Ora tutti gli attori ai quali si chiedono sempre queste cose, sempre dicono io amo e qua e là. Io veramente amo la Sicilia. Prima di tutto ho avuto dei trascorsi siciliani, Siracusa è il teatro dove quasi quasi ho debuttato, perché stavo con Salvini quando nessuno di voi era ancora nato, nel secolo scorso, poi sono stato direttore per cinque anni di Taormina Arte.
La donna siciliana! Da dove viene? Viene dal mare? E’ una sirena? Non so! Questa è un’altra cosa che mi affascina. Insomma, io, malgrado che rasento il secolo, però c’è ancora tempo, energia, mi piacerebbe tornare in sicilia.
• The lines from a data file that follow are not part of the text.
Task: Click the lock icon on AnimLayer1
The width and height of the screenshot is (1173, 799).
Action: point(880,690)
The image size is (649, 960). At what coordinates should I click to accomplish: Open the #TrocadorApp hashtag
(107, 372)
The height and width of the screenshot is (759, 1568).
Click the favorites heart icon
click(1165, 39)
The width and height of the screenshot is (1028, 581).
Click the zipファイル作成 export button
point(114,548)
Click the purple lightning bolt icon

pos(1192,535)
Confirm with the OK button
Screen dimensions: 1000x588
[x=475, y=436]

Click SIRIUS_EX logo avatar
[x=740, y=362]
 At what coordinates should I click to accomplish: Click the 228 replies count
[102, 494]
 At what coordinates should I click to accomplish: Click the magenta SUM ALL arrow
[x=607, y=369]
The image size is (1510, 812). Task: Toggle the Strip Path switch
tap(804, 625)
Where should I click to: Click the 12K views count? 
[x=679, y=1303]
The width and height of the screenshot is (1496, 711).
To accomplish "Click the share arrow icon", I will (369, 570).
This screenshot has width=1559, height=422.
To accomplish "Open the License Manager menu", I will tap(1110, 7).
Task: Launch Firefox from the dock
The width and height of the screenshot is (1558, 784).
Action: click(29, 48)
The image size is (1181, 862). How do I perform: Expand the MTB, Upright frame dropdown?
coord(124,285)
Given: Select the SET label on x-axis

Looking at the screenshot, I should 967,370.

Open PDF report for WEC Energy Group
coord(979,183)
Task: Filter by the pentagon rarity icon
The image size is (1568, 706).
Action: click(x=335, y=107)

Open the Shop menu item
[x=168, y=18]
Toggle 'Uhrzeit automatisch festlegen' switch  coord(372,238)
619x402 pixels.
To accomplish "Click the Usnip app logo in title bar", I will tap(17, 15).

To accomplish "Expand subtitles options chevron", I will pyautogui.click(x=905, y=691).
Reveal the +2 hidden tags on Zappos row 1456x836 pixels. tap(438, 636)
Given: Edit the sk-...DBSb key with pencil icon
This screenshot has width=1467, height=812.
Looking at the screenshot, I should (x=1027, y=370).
Siracusa è molto bella, anche Palermo. Sono stato molto tempo a Palermo. Lì ho fatto Dante nelle piazze di Palermo, con lo stabile, c’era Carriglio, al Biondo. Era bello nelle piazze. Poi è venuto anche Benigni a fare Dante nelle piazze, però io l’ho fatto vent’anni prima. Le piazze piene di gente, perché è un poeta popolare Dante malgrato tutto, sembra difficile invece è diretto. Ho conosciuto Buttita, questo poeta siciliano; un tipo straordinario, nativo, naturale! Innazi a tia a menti si runchia! Una volta facevano un concorso di poesia e lui era presidente di questo concorso; allora c’erano questi giovani poeti che leggevano i versi per hobby e lui li giudicava. Un giovane si emozionò e lui gli ha detto “commu na vecchia mincha ti afflosciasti”
“Il vero titolo non sarebbe questo, però era un po’ complicato lo spreme. Io volevo intitolarlo Puccini e il canto parlato, perché la cosa fondamentale di Puccini, che lo diversifica da Verdi e da tutti gli altri musicisti, è che lui in realtà voleva che ogni parola fosse piana, gonfia di musica, però che il pubblico doveva avere l’impressione di una conversazione, che la gente parlasse; da lì ad arrivare al musical il passo è breve. Poi invece scelsi vissi d’arte e d’amore perché è il finale della Tosca. La musica entra dentro… eh beh, vedrete, è curiosa la cosa; sempre considerando che io non mi metto a fare Puccini, non mi interessa; lo racconto; però raccontandolo divento anche forse, in qualche momento Puccini. Poi approfitto del teatro per dire le mie cose, per dire che momento sto vivendo della mia vita, che momento è. Il tempo che vola; non fai a tempo a fare le cose. Io mi ricordo quand’ero ragazzo, certe volte a Firenze mi sembrava che l’estate non finisse mai, adesso l’estate non dura niente, tutto vola, tutto va via, perciò bisogna afferrare quello che c’è e l’arte è l’unico modo secondo me ( anche l’ironia, il riso, il sorriso ) per esorcizzare i tempi difficili in cui viviamo. Sono tempi difficili e duri che questi qui che non si risolvono con l’abbattersi troppo; bisogna cercare di reagire. Sapete che nei momenti difficili della storia ( in Europa per esempio durante i bombardamenti di Londra da parte dei V2 tedeschi e anche a Berlino ) i teatri erano pieni? E’ strano che il teatro riunisce nei momenti difficili. Questo è un mistero un po’, perché vanno lì? Perché ci sono le persone vive! E’ un mondo tutto finto in cui viviamo noi, tutto immagine; forse nel teatro c’è la persona, ci sono gli esseri viventi, c’è la sensazione di uno stare insieme in quel momento; sarà questo, è per questo che il teatro è immortale, che sia bello o brutto, perché purtroppo non può essere sempre bello. Teatro scolastico, accademico, un po’ noioso ce n’è tanto, però ogni tanto c’è qualcosa di vero, che ti lascia un’impressione sublime, che ti fa pensare che la serata non è sprecata”.